Problem to work on:
Copy out the material below, replacing "fullscreen" with "full screen" and changing nothing else. Leave the pictures out of your copy.

(Pointing records for screenshots and web pages)
::::::::

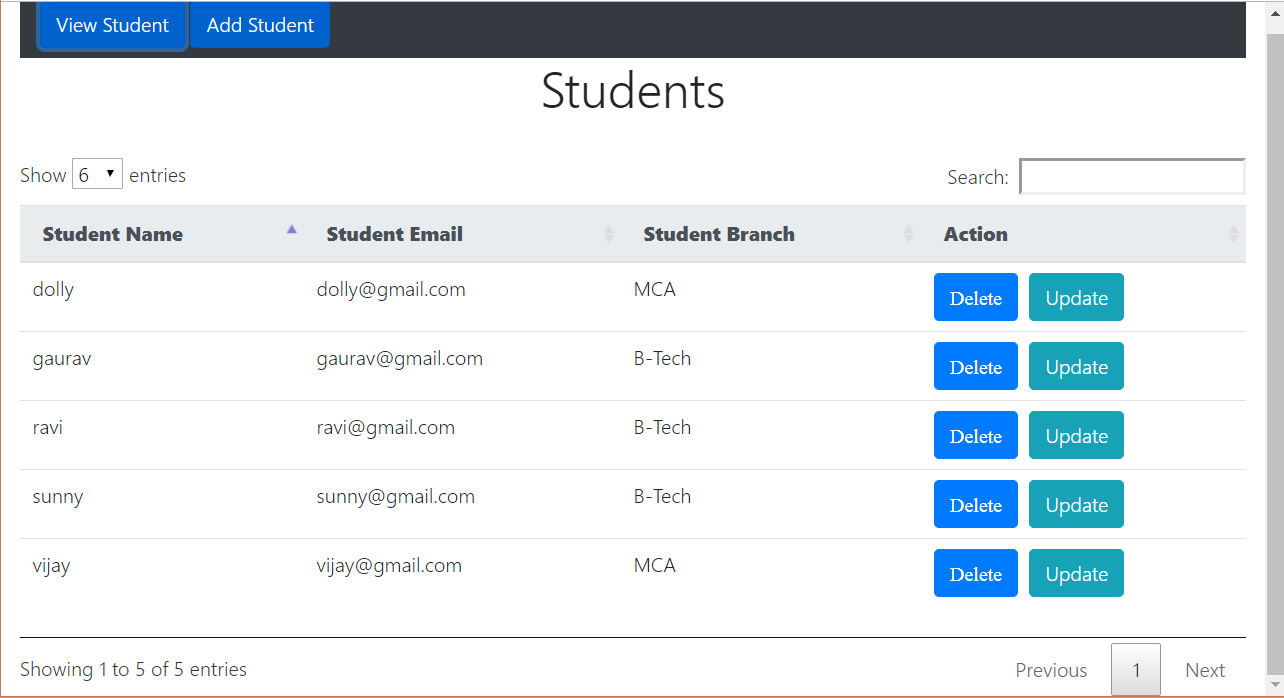The image size is (1284, 698).
Task: Sort by the Student Branch column arrow
Action: point(908,233)
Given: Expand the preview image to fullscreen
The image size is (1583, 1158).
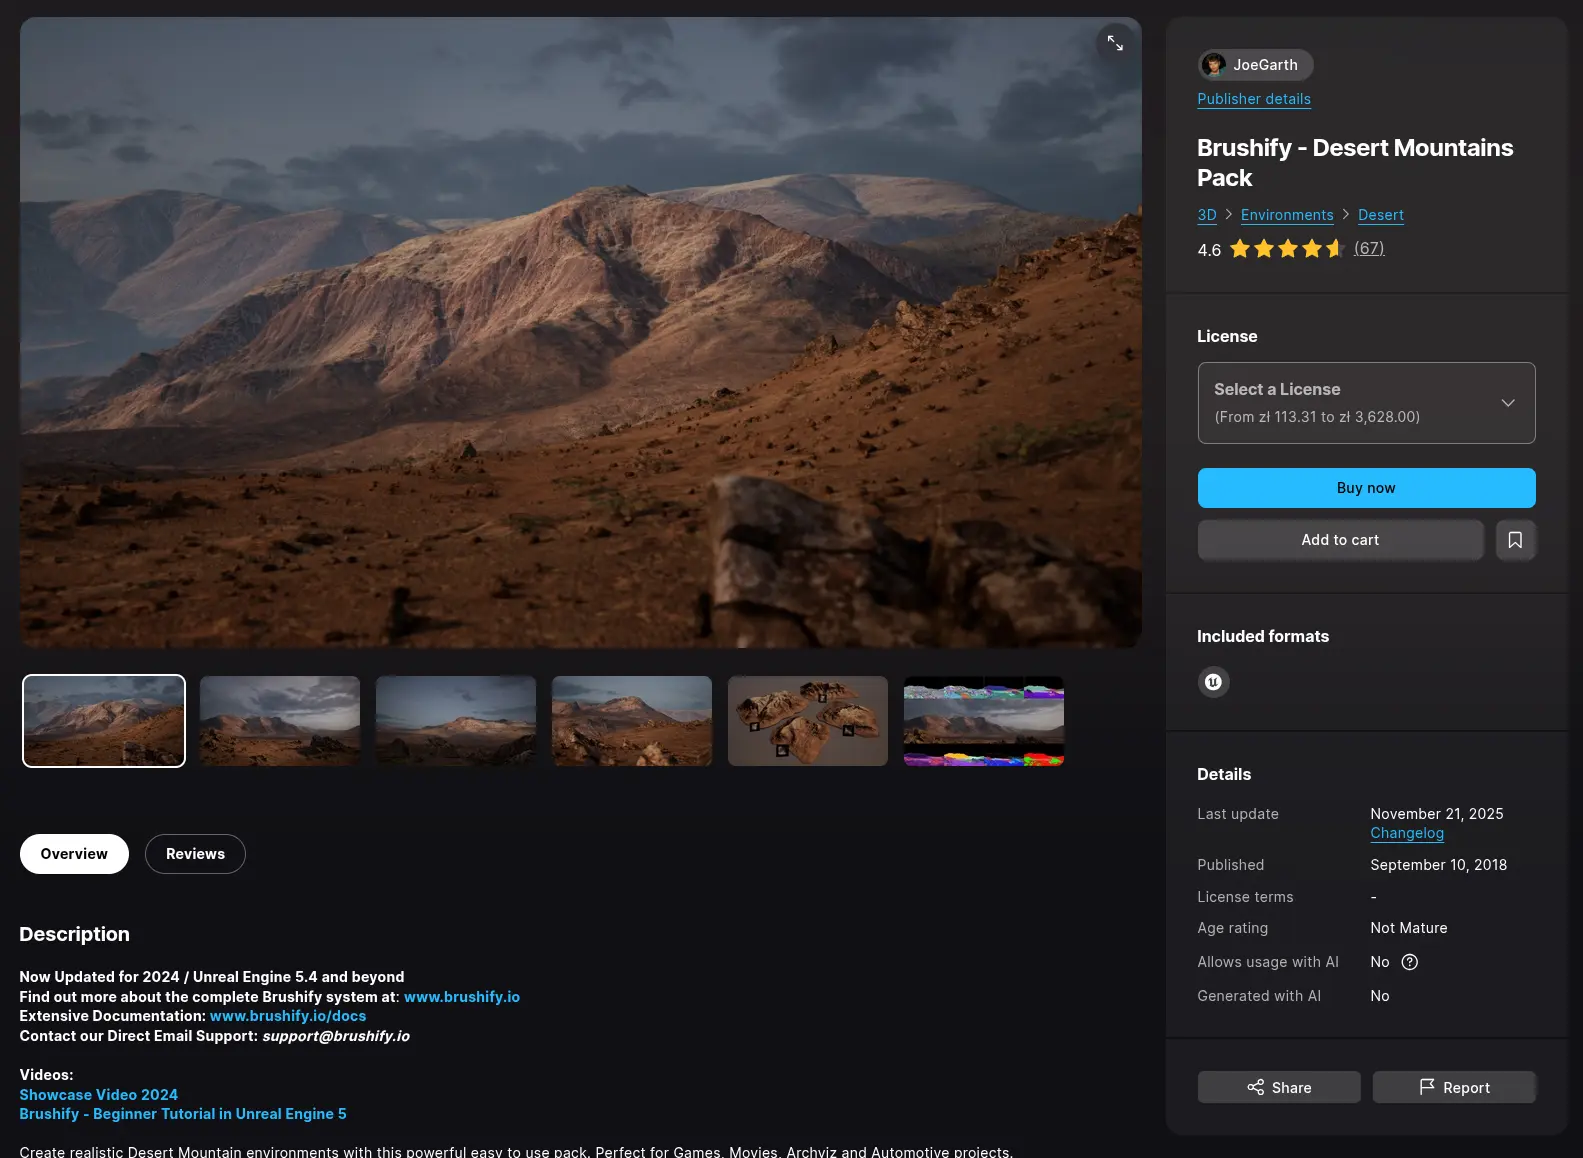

::::::::

Result for this task:
The image size is (1284, 698).
Task: Sort by the Student Branch column arrow
Action: point(908,233)
Given: Expand the preview image to full screen
The image size is (1583, 1158).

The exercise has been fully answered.